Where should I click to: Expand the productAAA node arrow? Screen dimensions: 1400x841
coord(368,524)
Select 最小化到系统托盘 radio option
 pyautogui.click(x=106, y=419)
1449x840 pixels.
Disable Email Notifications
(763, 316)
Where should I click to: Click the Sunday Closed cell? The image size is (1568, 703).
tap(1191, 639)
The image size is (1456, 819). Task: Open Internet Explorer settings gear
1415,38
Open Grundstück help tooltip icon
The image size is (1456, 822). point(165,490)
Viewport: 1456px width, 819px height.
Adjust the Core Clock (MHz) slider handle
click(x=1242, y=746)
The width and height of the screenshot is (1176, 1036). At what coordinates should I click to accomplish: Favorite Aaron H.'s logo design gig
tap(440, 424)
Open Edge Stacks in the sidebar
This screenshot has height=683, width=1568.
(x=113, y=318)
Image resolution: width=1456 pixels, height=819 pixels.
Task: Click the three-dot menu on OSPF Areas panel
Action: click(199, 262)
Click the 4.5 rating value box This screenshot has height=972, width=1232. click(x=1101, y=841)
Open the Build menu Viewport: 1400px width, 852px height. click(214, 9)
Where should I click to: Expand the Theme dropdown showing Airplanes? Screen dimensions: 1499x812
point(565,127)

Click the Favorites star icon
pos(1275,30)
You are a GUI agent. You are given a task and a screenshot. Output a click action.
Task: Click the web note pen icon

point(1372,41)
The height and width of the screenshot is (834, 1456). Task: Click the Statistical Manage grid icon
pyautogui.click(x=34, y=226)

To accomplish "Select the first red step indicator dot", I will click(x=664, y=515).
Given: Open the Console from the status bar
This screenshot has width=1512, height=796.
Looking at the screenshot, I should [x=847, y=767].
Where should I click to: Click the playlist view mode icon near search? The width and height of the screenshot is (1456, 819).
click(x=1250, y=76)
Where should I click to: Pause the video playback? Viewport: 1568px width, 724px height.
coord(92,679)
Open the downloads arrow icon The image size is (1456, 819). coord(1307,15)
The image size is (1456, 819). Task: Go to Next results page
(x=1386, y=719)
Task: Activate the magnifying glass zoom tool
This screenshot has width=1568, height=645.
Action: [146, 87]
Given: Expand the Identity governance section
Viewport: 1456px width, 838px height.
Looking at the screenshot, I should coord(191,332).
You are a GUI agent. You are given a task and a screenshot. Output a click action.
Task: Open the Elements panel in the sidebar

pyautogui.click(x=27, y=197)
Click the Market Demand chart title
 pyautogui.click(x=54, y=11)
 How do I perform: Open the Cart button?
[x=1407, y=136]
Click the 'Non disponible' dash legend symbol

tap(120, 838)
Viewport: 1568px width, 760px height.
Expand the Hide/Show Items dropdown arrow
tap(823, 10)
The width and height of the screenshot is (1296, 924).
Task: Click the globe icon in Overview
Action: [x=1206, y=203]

== ABOUT THIS EXERCISE ==
Reproduce every entry above. Make each line identical to the original.

== RESULT OF THE TASK ==
Where should I click to: Expand the productAAA node arrow? Screen dimensions: 1400x841
coord(368,524)
Select 最小化到系统托盘 radio option
 pyautogui.click(x=106, y=419)
1449x840 pixels.
Disable Email Notifications
(763, 316)
Where should I click to: Click the Sunday Closed cell? The image size is (1568, 703).
tap(1191, 639)
The image size is (1456, 819). Task: Open Internet Explorer settings gear
1415,38
Open Grundstück help tooltip icon
The image size is (1456, 822). point(165,490)
Viewport: 1456px width, 819px height.
Adjust the Core Clock (MHz) slider handle
click(x=1242, y=746)
The width and height of the screenshot is (1176, 1036). At what coordinates should I click to accomplish: Favorite Aaron H.'s logo design gig
tap(440, 424)
Open Edge Stacks in the sidebar
This screenshot has height=683, width=1568.
(x=113, y=318)
Image resolution: width=1456 pixels, height=819 pixels.
Task: Click the three-dot menu on OSPF Areas panel
Action: click(199, 262)
Click the 4.5 rating value box This screenshot has height=972, width=1232. click(x=1101, y=841)
Open the Build menu Viewport: 1400px width, 852px height. click(214, 9)
Where should I click to: Expand the Theme dropdown showing Airplanes? Screen dimensions: 1499x812
point(565,127)

Click the Favorites star icon
pos(1275,30)
You are a GUI agent. You are given a task and a screenshot. Output a click action.
Task: Click the web note pen icon

point(1372,41)
The height and width of the screenshot is (834, 1456). Task: Click the Statistical Manage grid icon
pyautogui.click(x=34, y=226)

To accomplish "Select the first red step indicator dot", I will click(x=664, y=515).
Given: Open the Console from the status bar
This screenshot has width=1512, height=796.
Looking at the screenshot, I should [x=847, y=767].
Where should I click to: Click the playlist view mode icon near search? The width and height of the screenshot is (1456, 819).
click(x=1250, y=76)
Where should I click to: Pause the video playback? Viewport: 1568px width, 724px height.
coord(92,679)
Open the downloads arrow icon The image size is (1456, 819). coord(1307,15)
The image size is (1456, 819). Task: Go to Next results page
(x=1386, y=719)
Task: Activate the magnifying glass zoom tool
This screenshot has width=1568, height=645.
Action: [146, 87]
Given: Expand the Identity governance section
Viewport: 1456px width, 838px height.
Looking at the screenshot, I should coord(191,332).
You are a GUI agent. You are given a task and a screenshot. Output a click action.
Task: Open the Elements panel in the sidebar

pyautogui.click(x=27, y=197)
Click the Market Demand chart title
 pyautogui.click(x=54, y=11)
 How do I perform: Open the Cart button?
[x=1407, y=136]
Click the 'Non disponible' dash legend symbol

tap(120, 838)
Viewport: 1568px width, 760px height.
Expand the Hide/Show Items dropdown arrow
tap(823, 10)
The width and height of the screenshot is (1296, 924).
Task: Click the globe icon in Overview
Action: [x=1206, y=203]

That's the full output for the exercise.